A federal judge sentenced two Somali men to life in prison on Monday for their roles in the hijacking of a yacht off the coast of Africa that left all four Americans on board dead.
The owners of the Quest, Jean and Scott Adam of Marina del Rey, Calif., along with friends Bob Riggle and Phyllis Macay of Seattle, were shot to death in February several days after being taken hostage several hundred miles south of Oman.
They were the first Americans to be killed in a wave of piracy that has plagued the Gulf of Aden and the Indian Ocean in recent years.
"Armed attacks on the high seas carry a very real threat of death to those taken hostage, a threat that was tragically made evident in this case," U.S. Attorney Neil MacBride said in a written statement.
Their 58-foot sailing vessel had been boarded by 19 men looking to bring the Americans to Somalia so they could be ransomed. But the pirates' plans fell apart when U.S. Navy warships started shadowing them.
"As the government said, it's difficult to imagine what must've been going through the minds of the four victims," U.S. District Judge Mark Davis said before handing down the mandatory life sentence to Muhidin Salad Omar. "They were probably terrified and confused and to some extent in disbelief as the events unfolded."
Omar was the pirates' skiff driver and was one of two pirates on board a U.S. Navy ship when the Americans were killed. The Navy offered to let the pirates take the yacht in exchange for the hostages, but the pirates said they wouldn't get the kind of money they wanted for it. Hostages are typically ransomed for millions of dollars.
"Although the defendant was not on the Quest at the time of the deaths of the American hostages, he must remain accountable for their murder as he willfully engaged in the piracy of the Quest.
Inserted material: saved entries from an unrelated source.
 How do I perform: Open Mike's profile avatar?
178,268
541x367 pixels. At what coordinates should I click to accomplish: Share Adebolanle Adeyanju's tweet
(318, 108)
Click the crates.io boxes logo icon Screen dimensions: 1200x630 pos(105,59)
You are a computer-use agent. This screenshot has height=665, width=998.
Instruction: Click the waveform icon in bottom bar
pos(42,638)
The boarding of the Quest by nineteen armed and desperate men, unwilling to negotiate and intent on a ransom for the Quest and its crew, certainly set the stage for the violence and murders to follow," prosecutors wrote in the government's position on Omar's sentencing.
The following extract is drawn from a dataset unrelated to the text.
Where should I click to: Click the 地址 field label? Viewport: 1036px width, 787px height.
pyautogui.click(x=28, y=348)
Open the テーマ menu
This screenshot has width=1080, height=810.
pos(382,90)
The other man sentenced Monday, Mahdi Jama Mohamed, was a guard aboard the boat, although prosecutors said he was cooking pasta with other pirates when the shooting started. Mohamed said through an interpreter that he wanted to express "deep sorrow" for the victims' deaths and that he hopes the victims' families will forgive him. He said it wasn't his expectation or intention for anyone to die.
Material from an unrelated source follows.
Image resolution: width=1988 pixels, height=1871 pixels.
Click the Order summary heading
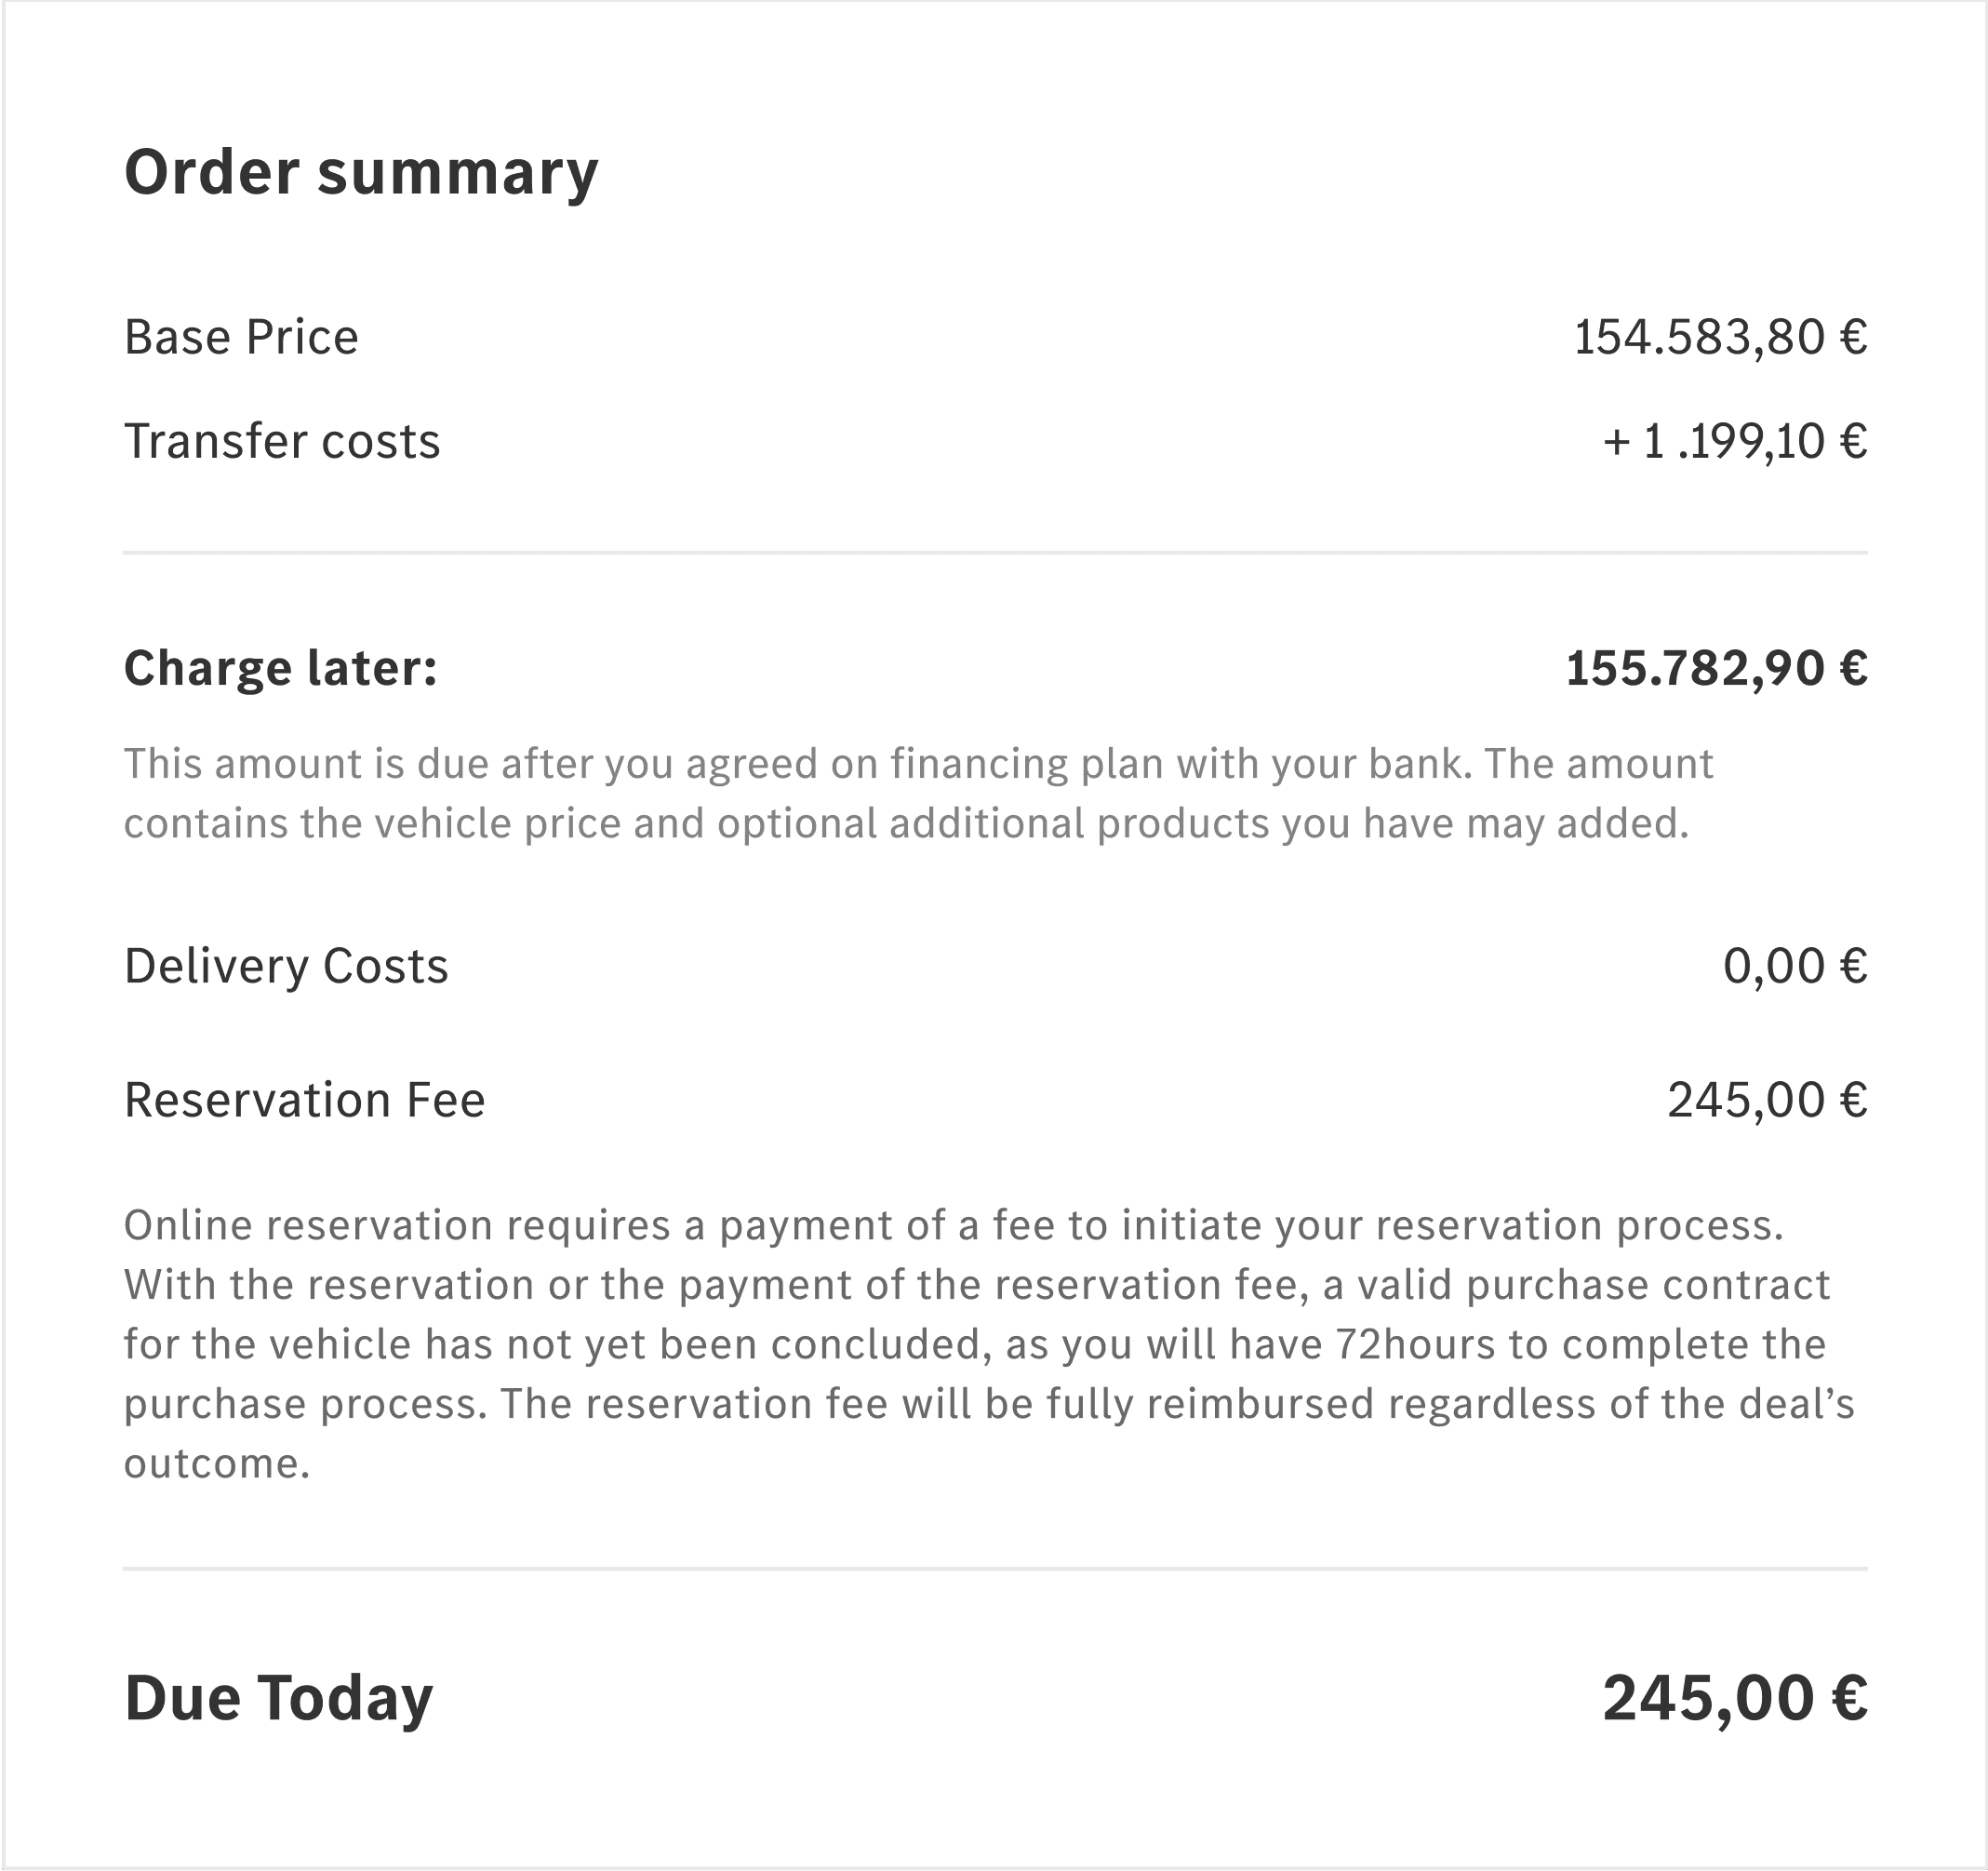coord(361,173)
"I'm just a poor guy trying to support his family," said Mohamed, a former fisherman and tailor who was recruited to join the expedition after delivering a boat engine.
Davis said while Mohamed didn't fire his weapon and he understood that Somalia's lawless society likely contributed to his piracy involvement, it was also no excuse for the pirates' behavior.
"I think he understood what could have happened when he engaged in this conspiracy," he said.
Omar expressed similar sentiments and asked for forgiveness.
"He is not here today to make any excuses for his actions," said Omar's court appointed attorney, John Gardner.
None of the victims' family members was in court Monday, but they had sent letters detailing the painful losses they felt. Davis remarked that by all accounts the victims were loving and generous people. The Adams had been known to deliver Bibles around the world as well as clothing and school supplies.
Omar and Mohamed are among the 11 men who have pleaded guilty for their roles in the case and are the fourth to be sentenced. Two more are scheduled to be sentenced Tuesday.
Three other men are charged with murder and a series of other charges that could bring the death penalty. Another man who never boarded the Quest and operated as a land-based negotiator also is facing piracy charges. U.S. authorities released one person because he was believed to have been a juvenile. When American forces boarded the boat, all but two men surrendered. Those two were shot and killed by U.S. forces. Another two men also died aboard the boat.
Those who pleaded guilty have agreed to help prosecutors in those cases and possibly others in exchange for the possibility of eventually having their sentences reduced and being deported.
Mohamed's attorney noted in court documents that he has agreed to help Navy investigators as they develop a new profile of pirates.